▸ TASK INSTRUCTIONS: Please repeat, exactly as written, the line containing "You are a computer-use" and every line after it through the end of the records below, leaving out any pictures.

- Opening Delimiter -

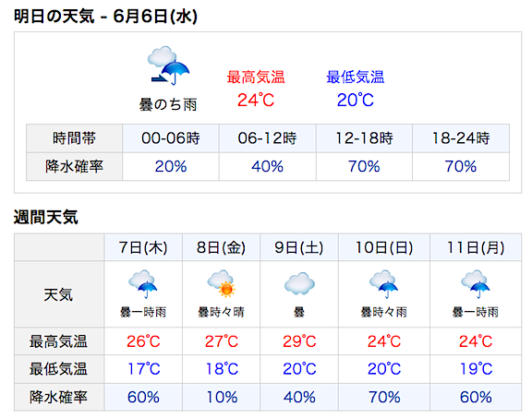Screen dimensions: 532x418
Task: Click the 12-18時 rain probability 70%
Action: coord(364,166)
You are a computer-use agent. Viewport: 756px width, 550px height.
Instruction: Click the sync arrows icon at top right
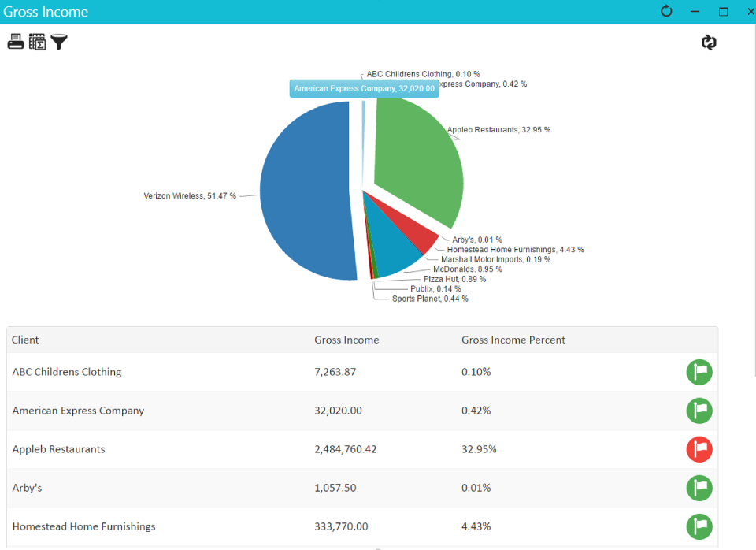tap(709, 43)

- Closing Delimiter -

▸ PROBLEM SOLUTION:
You are a computer-use agent. Viewport: 756px width, 550px height.
Instruction: Click the sync arrows icon at top right
tap(709, 43)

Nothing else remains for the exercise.